TO DO: Reproduce the data verbatim, from its first line through the line holding "Image resolution: width=1200", inclusive. Omit the pictures from your reproduction.

DATA RECORDS:

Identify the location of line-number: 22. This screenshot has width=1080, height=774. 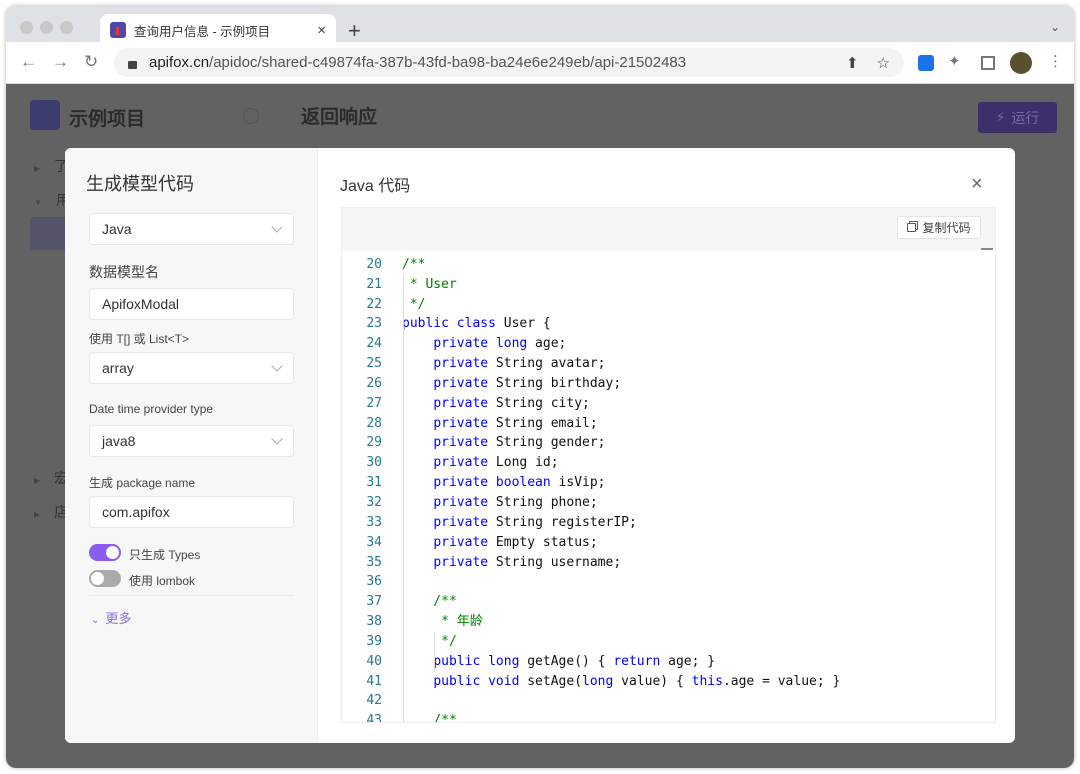
(374, 304).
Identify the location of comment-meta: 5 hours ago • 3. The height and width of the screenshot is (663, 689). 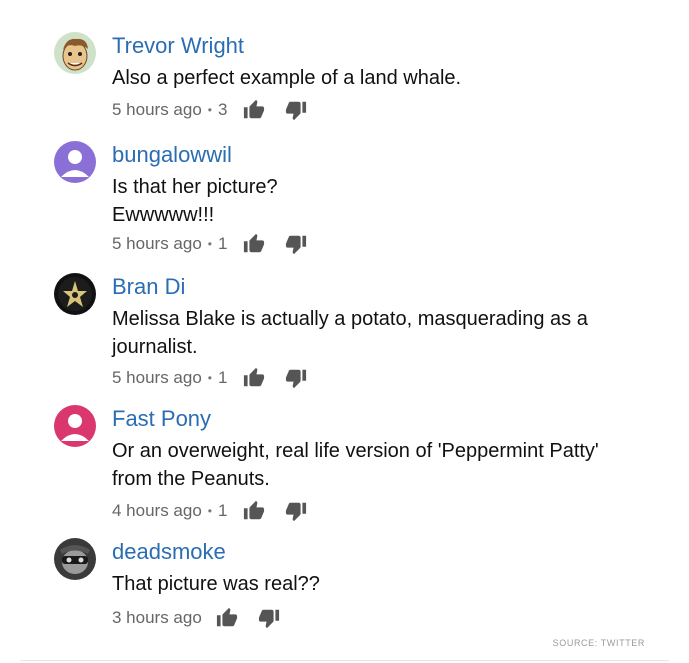
(210, 110).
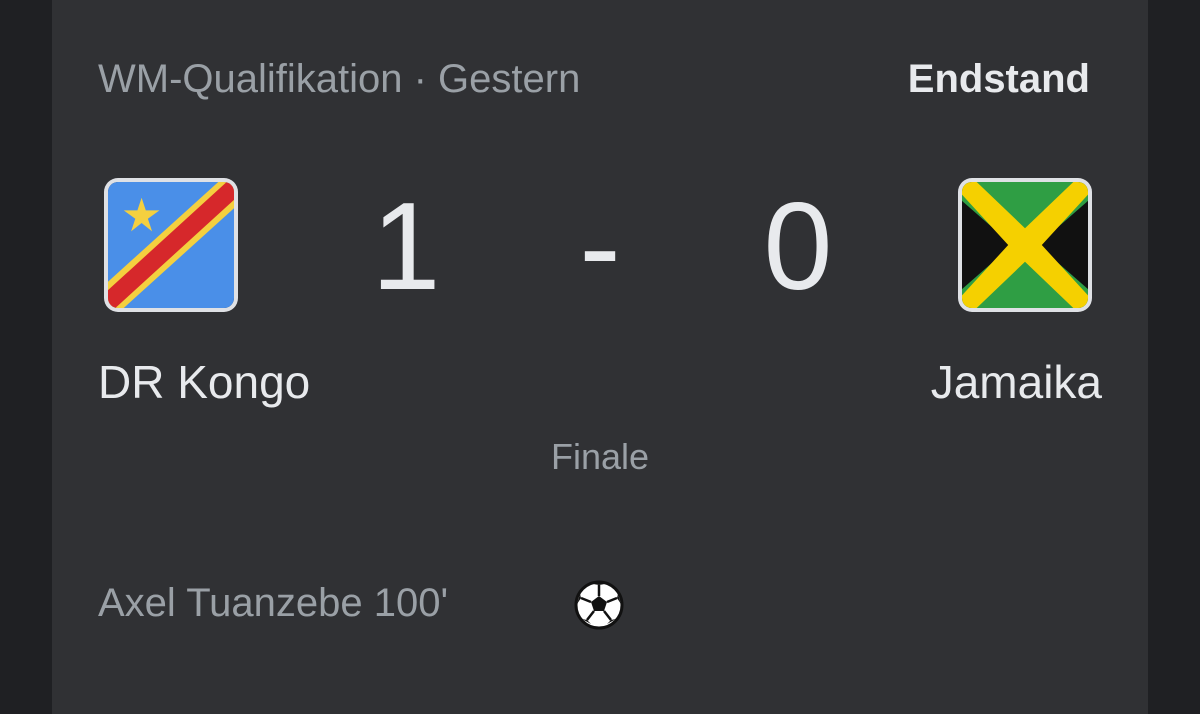 Image resolution: width=1200 pixels, height=714 pixels. I want to click on competition-date: WM-Qualifikation · Gestern, so click(340, 79).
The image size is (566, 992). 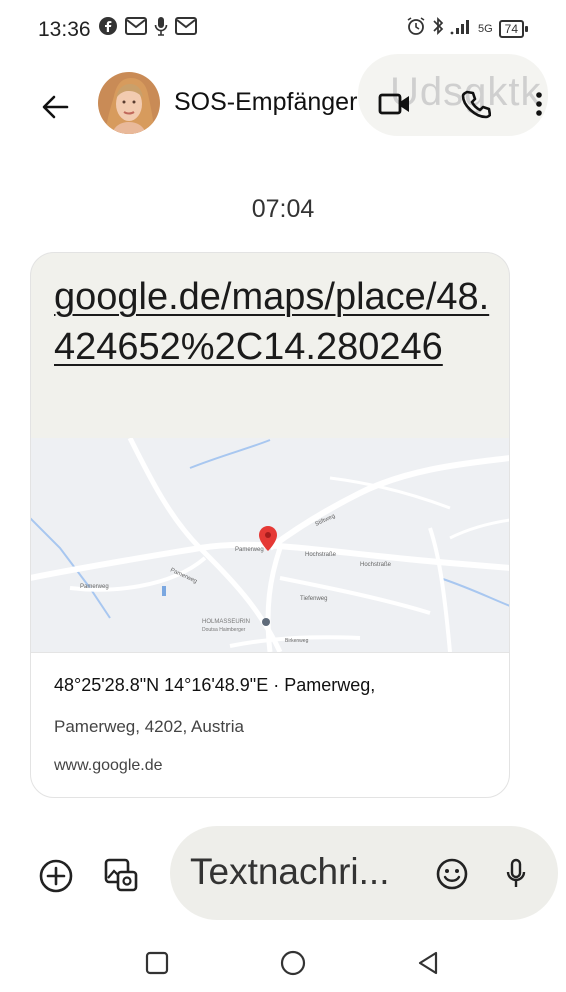 What do you see at coordinates (129, 103) in the screenshot?
I see `avatar` at bounding box center [129, 103].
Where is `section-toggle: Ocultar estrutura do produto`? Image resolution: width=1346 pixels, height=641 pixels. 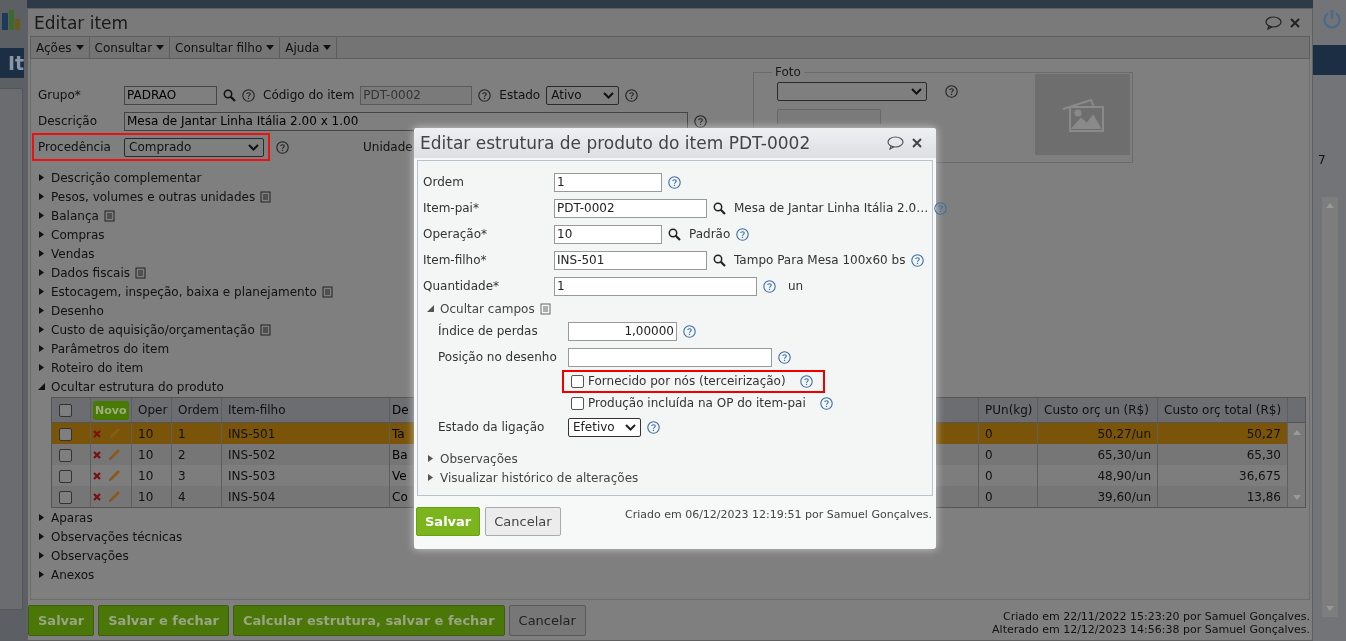
section-toggle: Ocultar estrutura do produto is located at coordinates (138, 386).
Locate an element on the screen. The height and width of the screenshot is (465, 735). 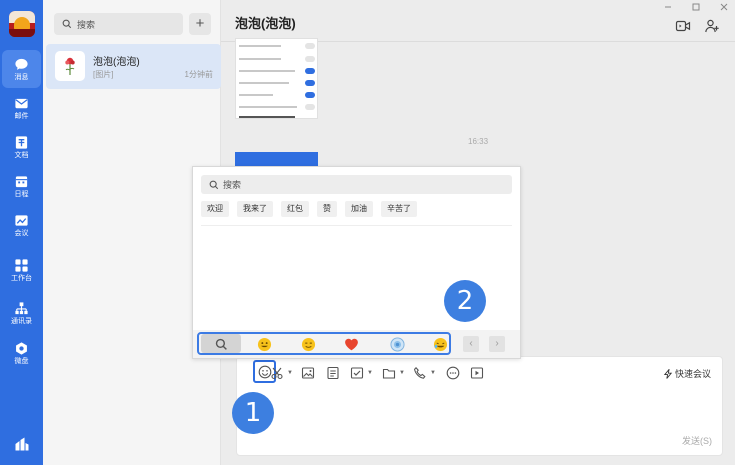
rail-item-calendar: 日程 is located at coordinates (22, 186).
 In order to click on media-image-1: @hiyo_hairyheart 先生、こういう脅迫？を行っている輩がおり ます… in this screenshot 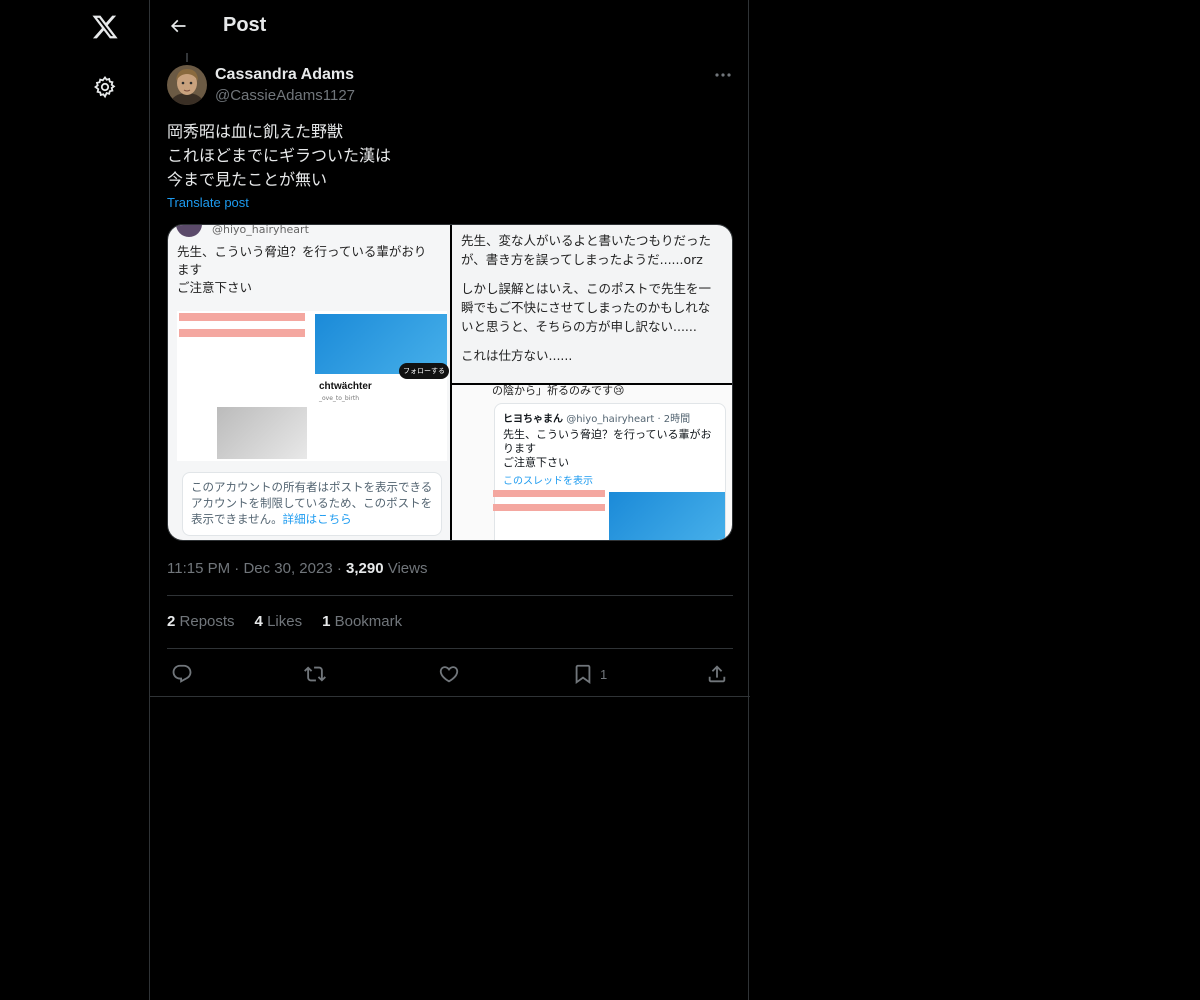, I will do `click(309, 382)`.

ANSWER FOR THE TASK:
Identify the location of line-number: 22. This screenshot has width=1080, height=774. 
(374, 304).
Identify the location of comment-meta: 5 hours ago • 3. The height and width of the screenshot is (663, 689). 
(210, 110).
 Image resolution: width=1200 pixels, height=714 pixels. I want to click on competition-date: WM-Qualifikation · Gestern, so click(340, 79).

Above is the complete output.